Jupiter (JUP ) è una piattaforma di trading e finanza basata su Solana (SOL ) che è nata come aggregatore di exchange decentralizzati. Ora combina swap spot, ordini limitati e ricorrenti, futures perpetui, prestiti, una stablecoin, strumenti di portafoglio, wallet, pagamenti, lanci di token e API per sviluppatori.

JUP è il token di governance e allineamento di Jupiter. Non è richiesto per le operazioni ordinarie, non garantisce la sicurezza di Solana e non conferisce ai detentori un diritto legale diretto sui ricavi del protocollo. Il suo valore attuale deriva principalmente dallo staking di governance, dalle ricompense trimestrali del token e dagli acquisti sul mercato aperto finanziati da una parte dei ricavi on‑chain di Jupiter.

Jupiter in sintesi

Token JUP, un token SPL su Solana
Prodotto principale Aggregatore di liquidità e trading spot su Solana
Prodotti estesi Perpetui, lending, JupUSD, JLP, wallet, API, lanci e pagamenti
Contributori fondatori Meow e il team di Jupiter
Data di lancio di JUP 31 gennaio 2024
Offerta massima attuale Circa 6,865 miliardi dopo i burn approvati
Offerta circolante Circa 3,32 miliardi di JUP a settembre 2026
Periodo di unstaking della governance 7 giorni

Cos’è Jupiter?

Jupiter è un’interfaccia di trading on‑chain, un sistema di routing, una suite di protocolli e una piattaforma per sviluppatori su Solana. Il suo scopo originario era cercare exchange decentralizzati e fonti di liquidità per trovare una rotta di swap migliore rispetto a quella che un utente potrebbe individuare visitando un singolo mercato.

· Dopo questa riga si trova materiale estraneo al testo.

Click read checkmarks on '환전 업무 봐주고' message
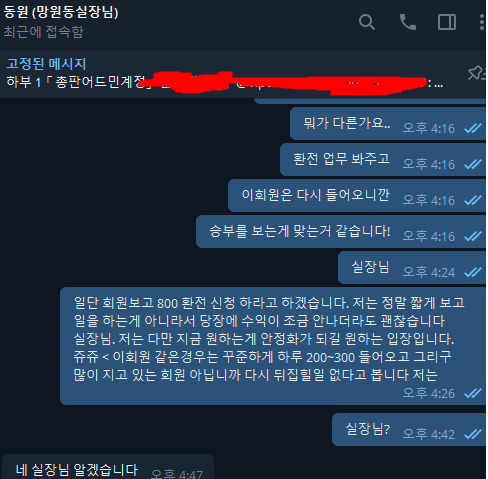 click(473, 164)
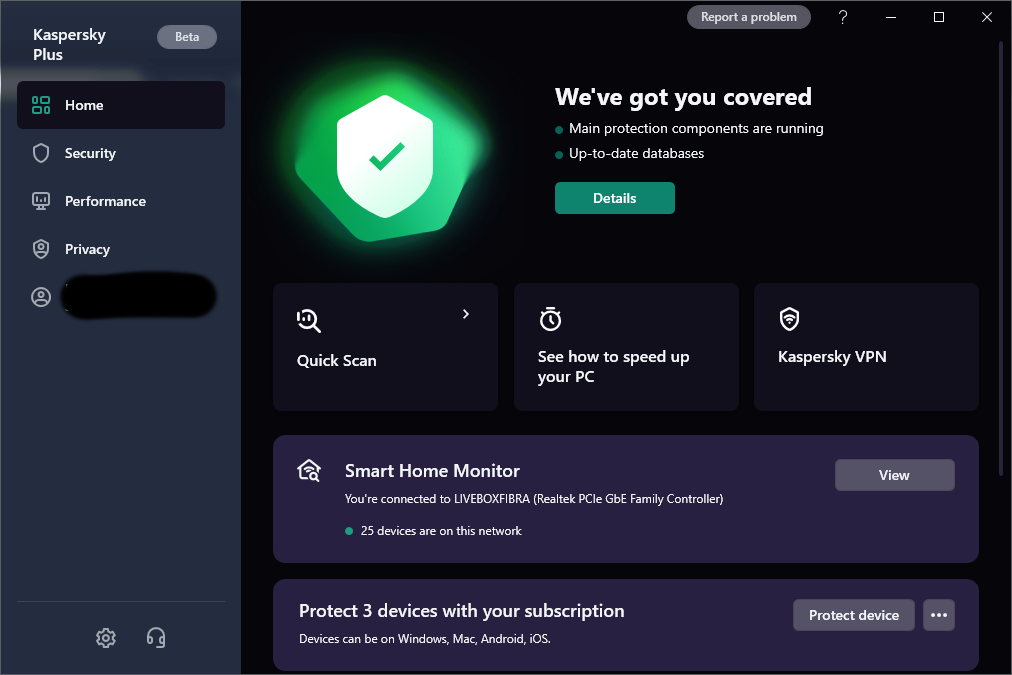Open the Performance section
Screen dimensions: 1012x675
(105, 201)
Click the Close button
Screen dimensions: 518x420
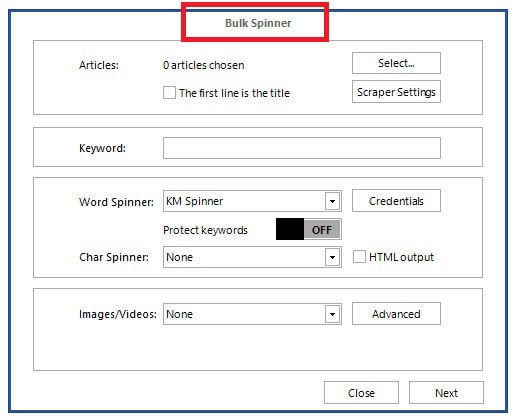click(x=361, y=393)
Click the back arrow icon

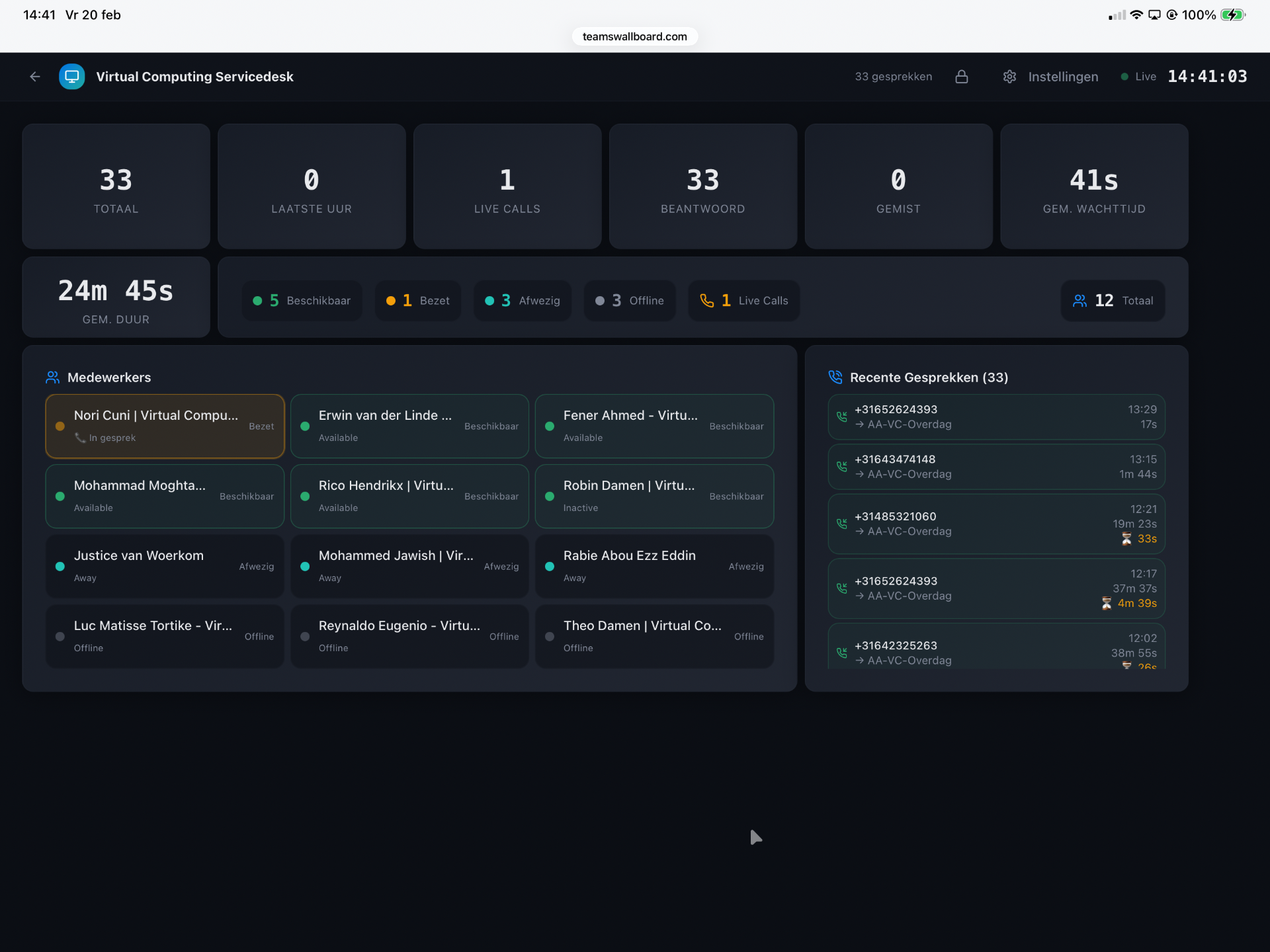tap(35, 77)
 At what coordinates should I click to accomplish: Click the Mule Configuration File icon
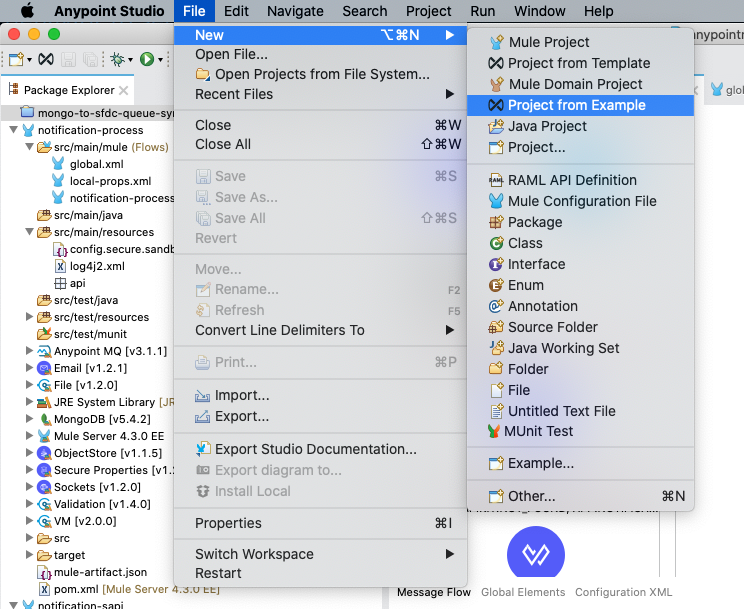pyautogui.click(x=496, y=201)
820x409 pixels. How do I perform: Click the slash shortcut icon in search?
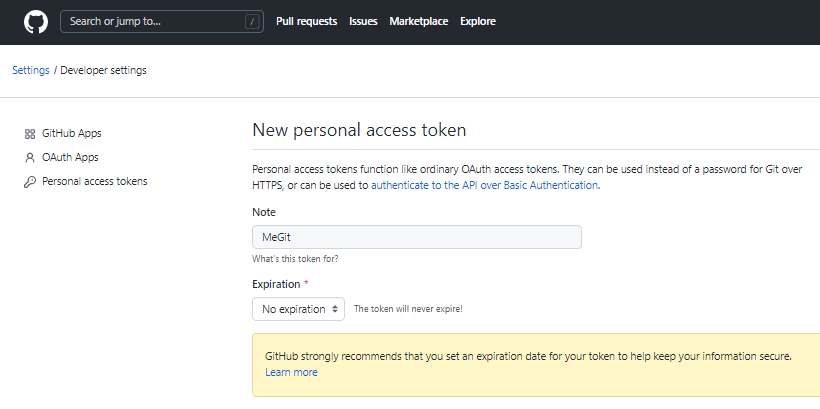[252, 22]
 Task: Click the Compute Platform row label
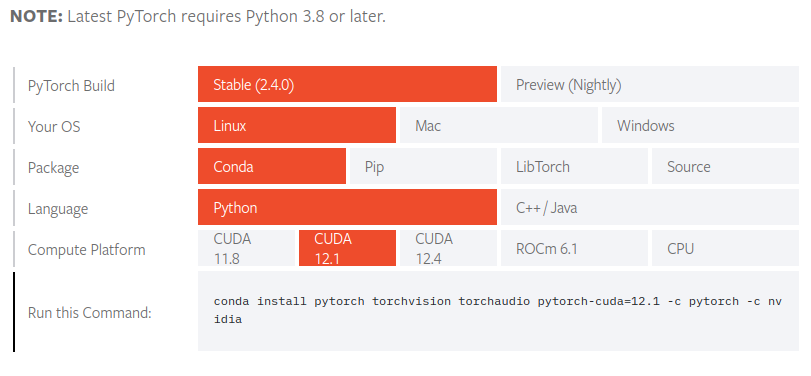point(86,250)
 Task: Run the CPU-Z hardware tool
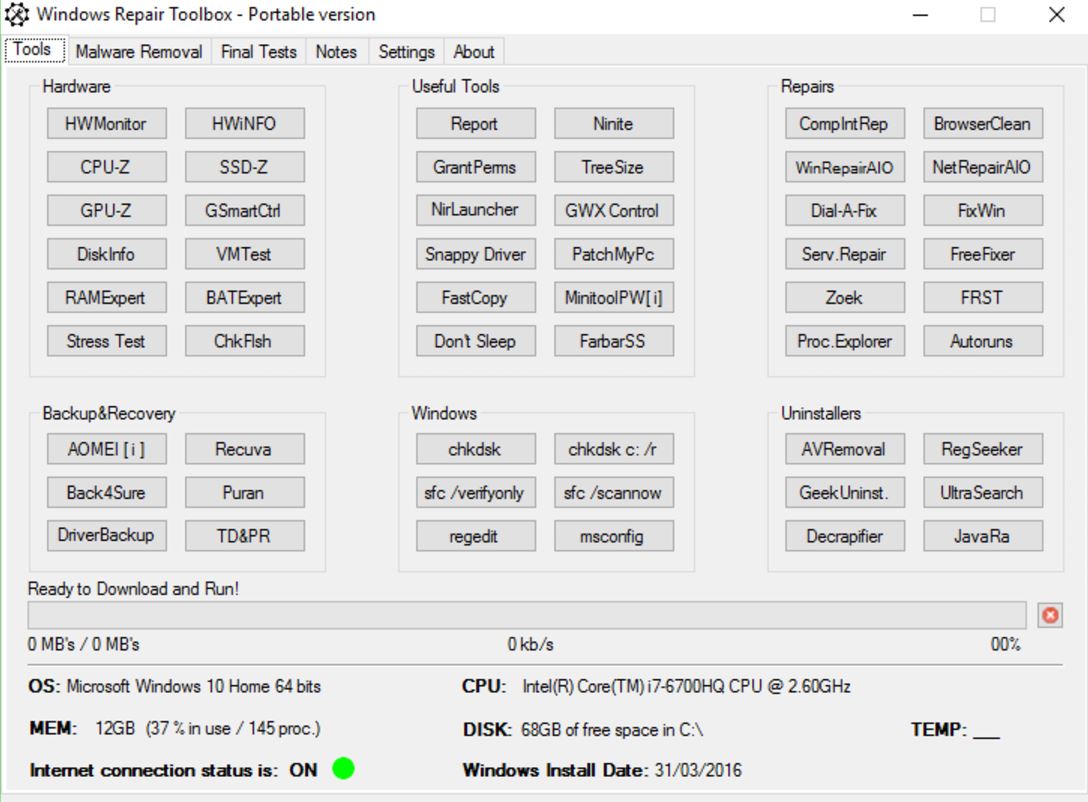click(106, 167)
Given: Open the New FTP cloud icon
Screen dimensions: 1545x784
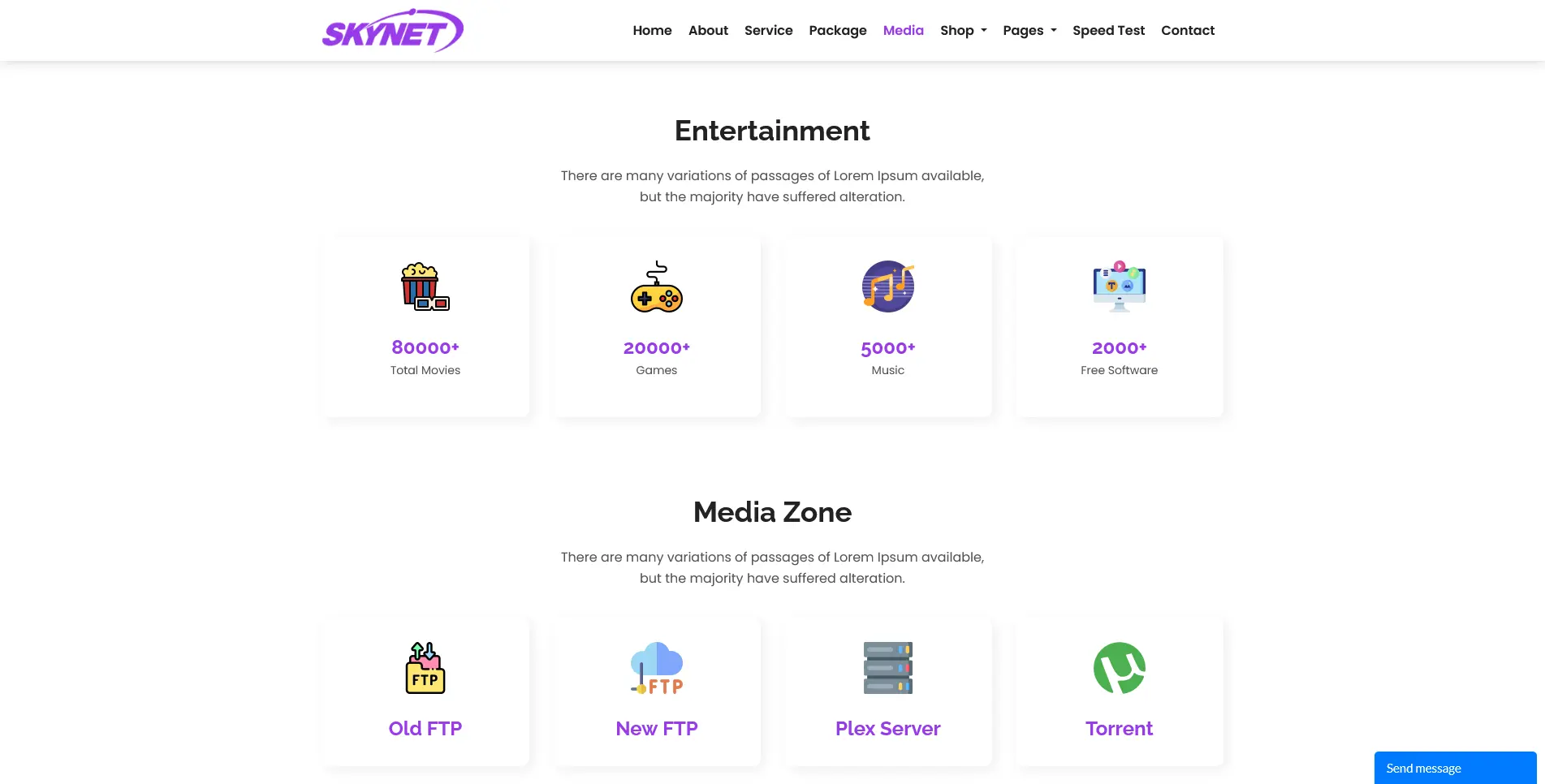Looking at the screenshot, I should 657,668.
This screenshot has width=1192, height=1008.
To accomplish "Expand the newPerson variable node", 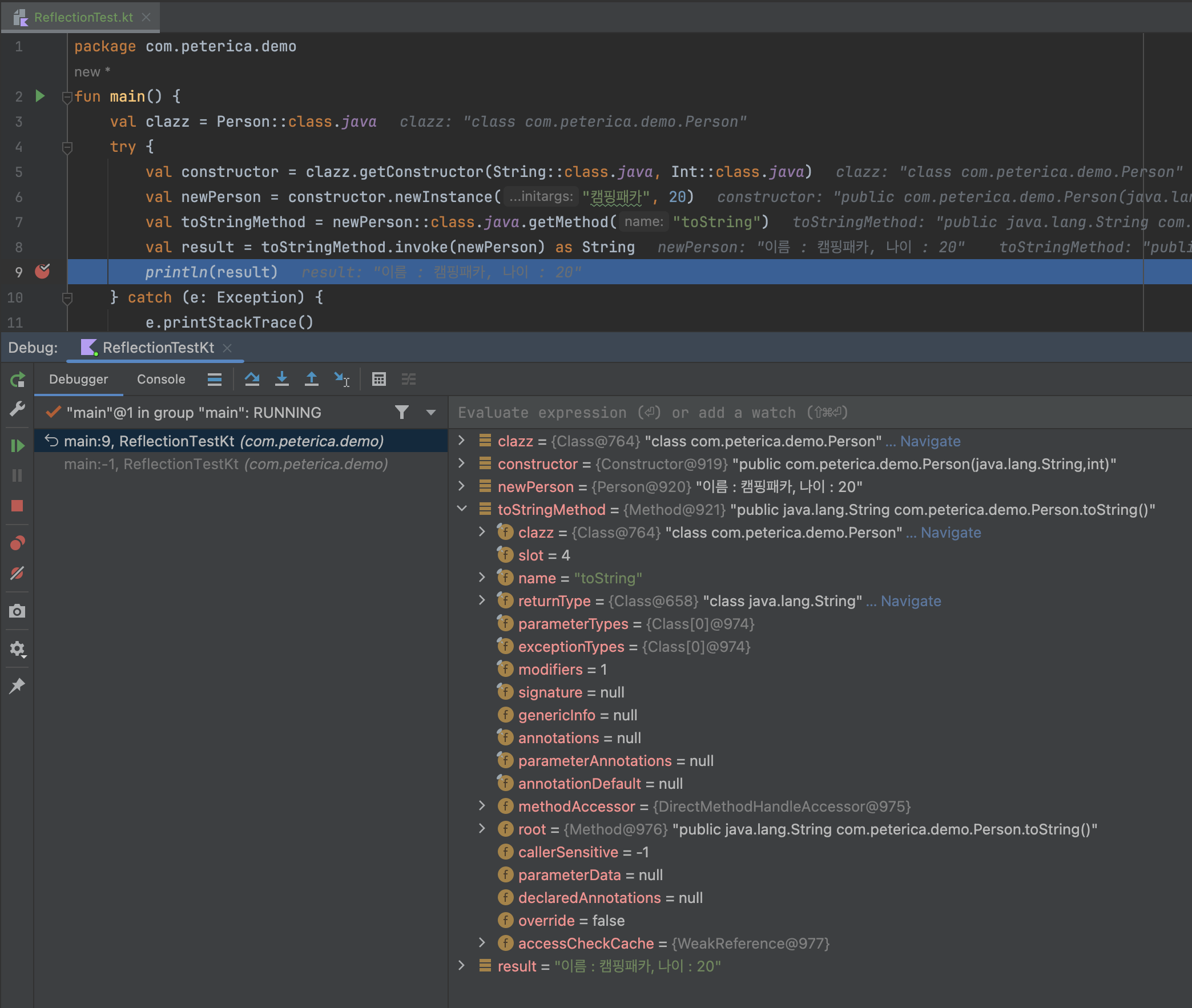I will click(x=462, y=486).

Un aggregatore può suddividere un trade tra più pool, instradare attraverso token intermedi e confrontare l’impatto sul prezzo. Questo è utile perché la liquidità su una blockchain pubblica è frammentata tra market maker automatici, libri degli ordini, market maker tradizionali e sistemi di routing proprietari.

Jupiter si è evoluto in quello che chiama un “exchange tutto‑in‑uno”. L’interfaccia ora copre trading spot, derivati, prestiti, prodotti di rendimento, stablecoin, asset tokenizzati, lanci, pagamenti, gestione del portafoglio e wallet per consumatori.

I prodotti non condividono tutti lo stesso livello di rischio. Uno swap spot instradato, una posizione perpetual con leva, un deposito JLP, un vault di lending e JupUSD si basano su contratti intelligenti, operatori, oracoli, fornitori di liquidità e assunzioni economiche diversi.

Jupiter Spot e routing degli swap

Jupiter Spot combina swap di mercato, ordini limitati, acquisti ricorrenti, scoperta di token, grafici e informazioni sul portafoglio. Il suo router confronta i percorsi disponibili e tenta di massimizzare la quantità di token ricevuta dopo l’impatto sul prezzo e i costi di routing.

La modalità predefinita Ultra astrae la costruzione della transazione, il routing, la gestione dello slippage, le commissioni di priorità, la trasmissione e alcune protezioni contro ordini dannosi. Il supporto senza gas può consentire la detrazione delle commissioni durante il flusso di esecuzione anziché richiedere all’utente di possedere SOL in anticipo.

La modalità manuale offre agli utenti esperti un maggiore controllo su slippage, commissioni di priorità, comportamento della transazione e trasmissione. Maggiore controllo significa anche più margine di errore nella configurazione.

L’aggregazione non garantisce il risultato ottimale. I preventivi possono variare prima dell’esecuzione, i token possono addebitare commissioni di trasferimento, la liquidità può scomparire, una pool può essere manipolata, una rotta può fallire e Solana può diventare congestionata. Gli utenti dovrebbero verificare l’importo di output, l’impatto sul prezzo, le commissioni, l’indirizzo del token e gli avvisi di sicurezza prima di firmare.

Ordini limitati e ricorrenti

Gli ordini limitati di Jupiter si eseguono quando la liquidità disponibile può soddisfare il prezzo scelto dall’utente. Non sono equivalenti a un ordine su un unico libro degli ordini centralizzato; l’esecuzione può avvalersi del routing di Jupiter e dei taker disponibili.

Gli ordini ricorrenti suddividono un trade nel tempo. Possono supportare il dollar‑cost averaging, ma non garantiscono un prezzo medio favorevole né proteggono da un token in difficoltà. L’automazione crea anche un’esposizione continua a permessi ed esecuzioni.

Jupiter Perpetuals e JLP

Jupiter Perps consente esposizioni long e short con leva su asset supportati come SOL, ETH e Bitcoin avvolto (WBTC ) (BTC ). Le posizioni utilizzano prezzi forniti da oracoli, regole di collateral, commissioni di prestito, commissioni di esecuzione e soglie di liquidazione.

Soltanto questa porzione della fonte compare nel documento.